In the State’s Ningthoukhong area, a huge floating biomass has recently been spotted on the southern side of Loktak Lake.
The island, which measures around 20 hectares and has locally found grass called ‘tou’ as high as 11 feet. The state forest department came to know about it on Sunday morning.
Rebika Soibam, Divisional Forest Officer of Manipur’s Bishnupur district, told, “So far we could not detect any signs of animals or birds in the phumdi (biomass). But we believe that there could be wild pigs…etc. as a phumdi of this size is an ideal place for animal habitat.”
She also said a team of forest officials, along with the Toubul Youth Development Association, the Indian Bird Conservation Network, the Coast Guard Thinungei and members of WildLife Explorer, had paid a visit to the biomass but were unable to spot anything due to its “sheer size and thickness”.
The forest department has now used a drone camera to trace the area.

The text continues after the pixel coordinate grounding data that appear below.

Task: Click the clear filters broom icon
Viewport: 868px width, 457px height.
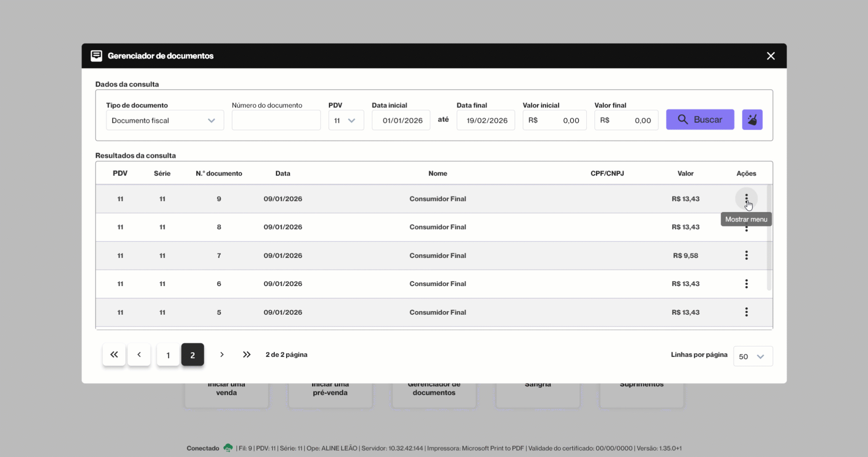Action: pyautogui.click(x=752, y=120)
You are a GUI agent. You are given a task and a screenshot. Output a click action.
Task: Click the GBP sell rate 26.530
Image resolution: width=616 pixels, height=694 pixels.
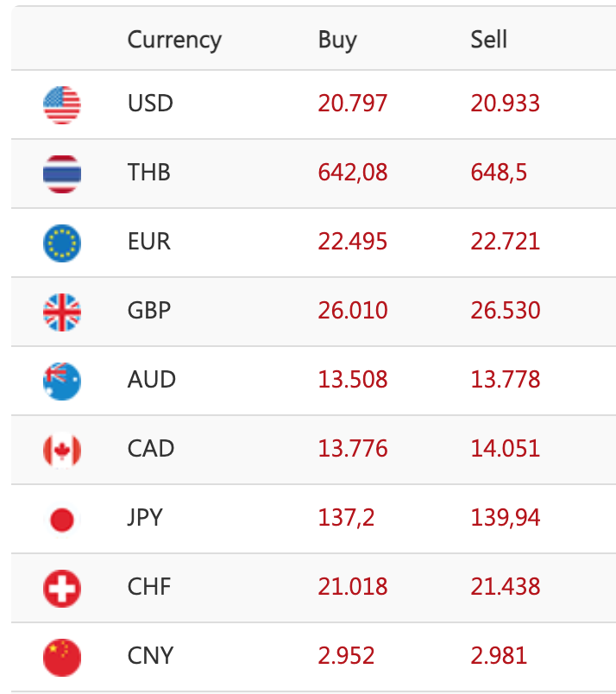pos(506,311)

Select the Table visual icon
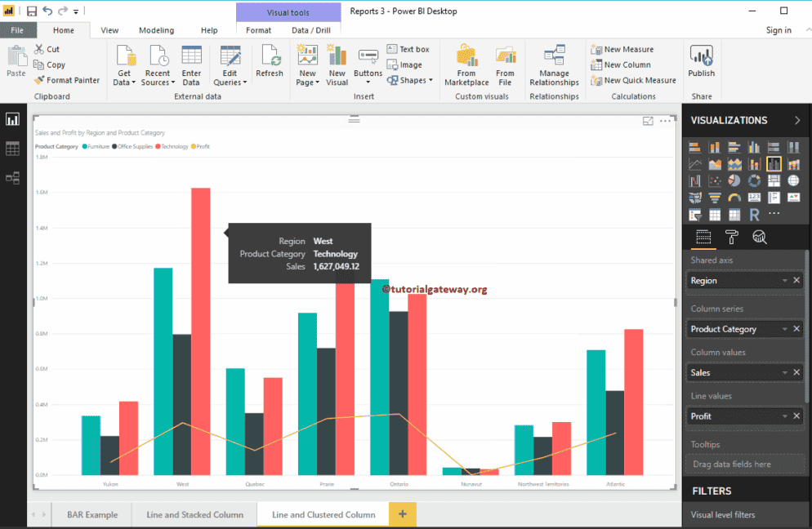click(x=715, y=214)
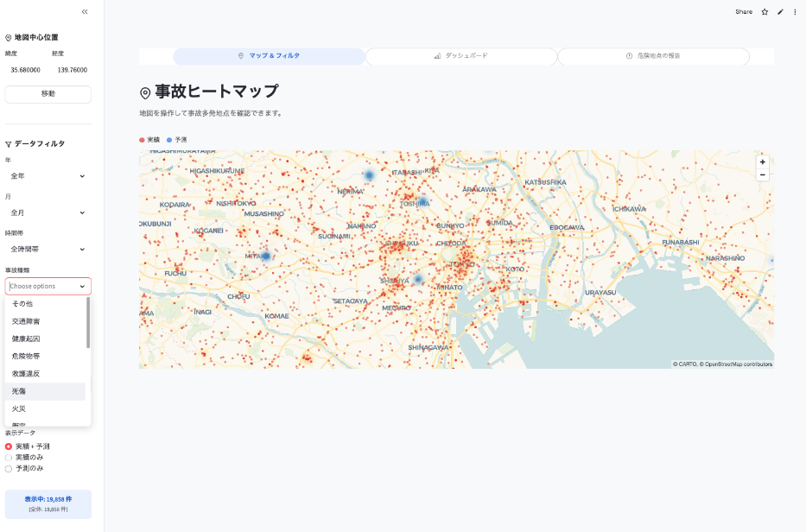Image resolution: width=806 pixels, height=532 pixels.
Task: Pick 交通障害 from the options list
Action: click(26, 321)
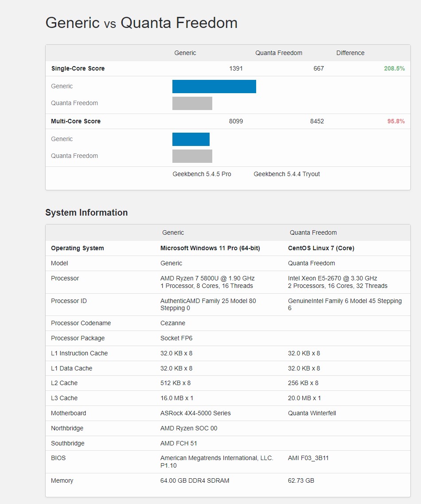Click the 95.8% multi-core difference value
The image size is (421, 504).
[x=396, y=122]
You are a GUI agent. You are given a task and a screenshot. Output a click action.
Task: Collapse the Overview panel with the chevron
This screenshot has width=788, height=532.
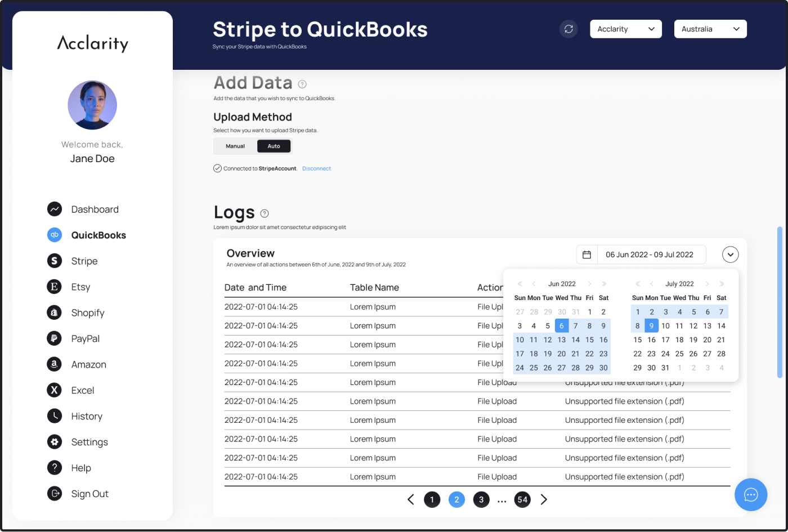(730, 254)

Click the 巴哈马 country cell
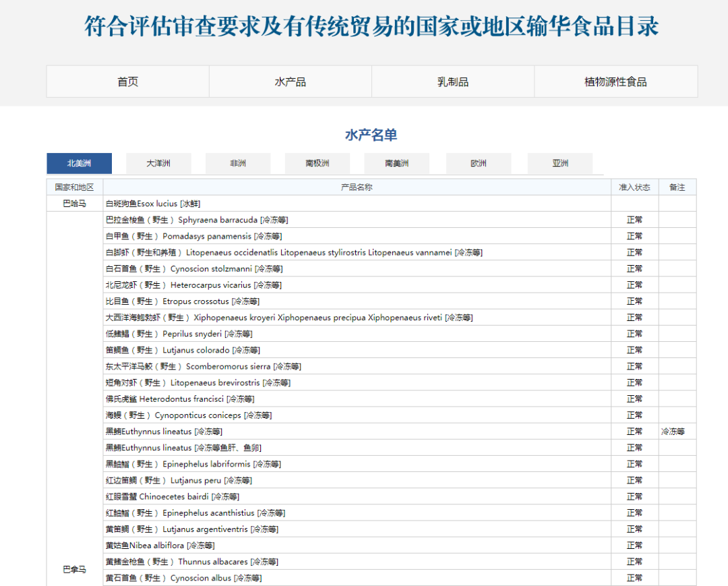[x=74, y=204]
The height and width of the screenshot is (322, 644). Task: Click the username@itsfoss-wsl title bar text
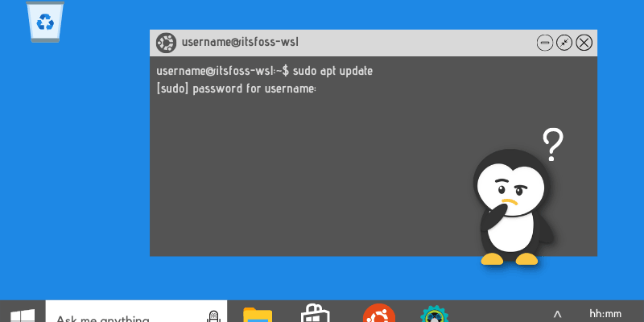pyautogui.click(x=240, y=43)
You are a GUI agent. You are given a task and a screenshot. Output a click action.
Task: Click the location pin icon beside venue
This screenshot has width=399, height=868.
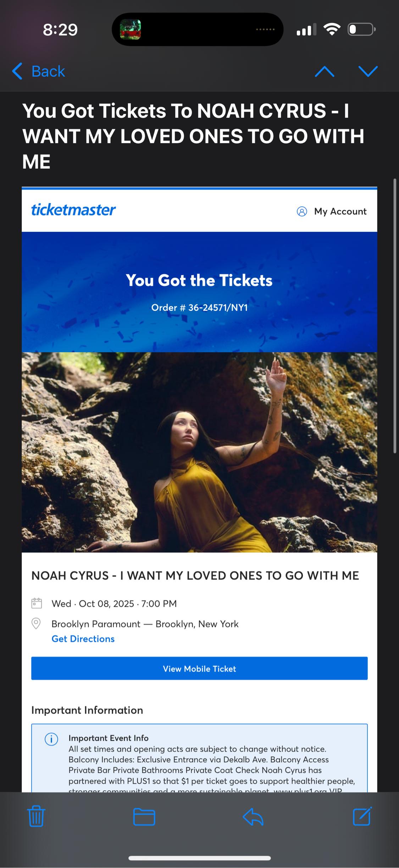[x=36, y=623]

Officials are also keeping a watch so that villagers living nearby do not clear the biomass for it may destroy the habitat of animals possibly living on it.
The biomass, Soibam presumed, had diverted from its normal course into the Loktak Lake due to change in water current after the floodgates of Manipur’s Ithai barrage were opened some time ago. It could move towards the northern side of the lake in January and February, depending on directions of the wind.